I found something in USAToday that I thought was pretty good!  

Here is a link to the article "Airline on-time rankings don't tell the full story"

From the article:



> Despite current efforts to undo government protections for airline passengers, the U.S. Department of Transportation deserves kudos for strengthening such rules. In May, the DOT proposed a new set of passenger protections and is collecting public comments on these proposals.
> 
> One key initiative involves the DOT's monthly Air Travel Consumer Report, which ranks U.S. carriers in several categories, including delayed flights and consumer complaints. I've praised these rankings for years; in 2005, I argued that the monthly report is "the best place to get the lowdown on how airlines treat their customers." But although I noted the DOT had expanded the rankings to include smaller and regional airlines, I didn't foresee the long-term effects then.
> 
> Eventually I concluded there's a fatal flaw in how airline rankings for flight delays, mishandled baggage and oversold flights are compiled. The good news, thankfully, is something can be done now to change it.


----------



## jis (Jul 4, 2014)

Even that may not be the full story, though probably close to it for domestic flights. But consider this, the United flight that I took from Newark to Orlando was also code shared with - get this - 4 or 5 Star Alliance partners. I.e. it carried passengers whose tickets were actually issues under their own flight numbers by United and four or five other airlines, like Air Canada, Lufthansa, SAS, Copa, etc. Trying to assign OTP data and other stuff based on this is almost like trying to assign costs by allocation to individual trains as practiced by Amtrak, and works out to be almost as silly sometimes.

Also as far as baggage handling goes, many airlines do not maintain in house passenger service operations other than a few checking agents, and sometimes even not that at out stations that are served even by main line. Those are contracted out. It is another challenge figuring out who is responsible exactly for what on a station by station basis.

The rules need to be changed to say that whoever issued the ticket remains the first point of contact for resolving all issues related to that ticket. Who they have to deal with in order to do so should be their problem, not the passenger's.


----------



## Anderson (Jul 4, 2014)

Honestly, OTP measurements and so forth should come down to a sort of "command responsibility": If Chautauqua is using a United slot at an airport and is basically being contracted for the use of their plane (and _maybe_ their on-board crew), it's a United flight. If, on the other hand, United is piggybacking on Chautauqua's slots and so forth, then it's a Chautauqua flight.

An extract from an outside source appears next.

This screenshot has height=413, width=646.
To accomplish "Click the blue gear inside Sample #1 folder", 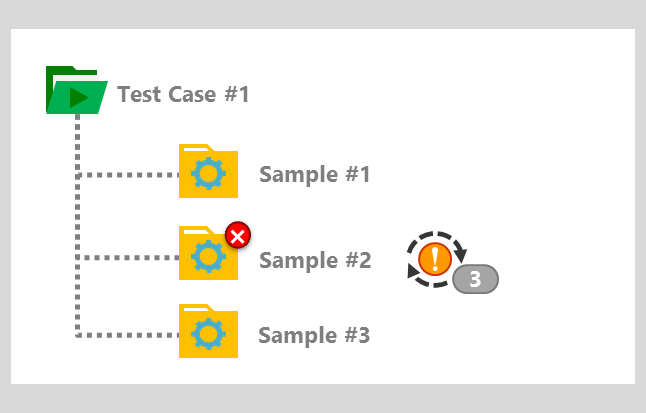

A breakout by codeshare would probably be most useful, but...well, the airlines will fight that, won't they?


----------



## jis (Jul 5, 2014)

The airlines will simply say that they already inform the passengers which airline is providing each segment of the itinerary. That indeed is something that is not kept a secret and is prominently mentioned in the itinerary. Gate slots are cross leased among airlines all the time, so using those for determining anything is a non starter IMHO.

Sent from my iPhone using Amtrak Forum


----------



## PRR 60 (Jul 5, 2014)

There are private web sites such as FlightStats that are devoted to posting flight on-time ratings, and those show all codeshare relationships. I think the writer is making an issue out of a non-issue, but it is USA Today, so I don't think the article is aimed at experienced travelers. The fact is that someone can drill back into official DOT data and find out the performance statistics of any flight from January 1995 onward. For a statistic nut like me, the data available for flight performance is amazing.

Correcting a mistake in the article, Southwest, AirTran, American and US Airways continue to report data as individual carriers.


----------



## railiner (Jul 6, 2014)

PRR 60 said:


> There are private web sites such as FlightStats that are devoted to posting flight on-time ratings, and those show all codeshare relationships. I think the writer is making an issue out of a non-issue, but it is USA Today, so I don't think the article is aimed at experienced travelers. The fact is that someone can drill back into official DOT data and find out the performance statistics of any flight from January 1995 onward. For a statistic nut like me, the data available for flight performance is amazing.
> 
> Correcting a mistake in the article, Southwest, AirTran, American and US Airways continue to report data as individual carriers.


That should end when the merged carrier's finally get a new single operating certificate from the FAA


----------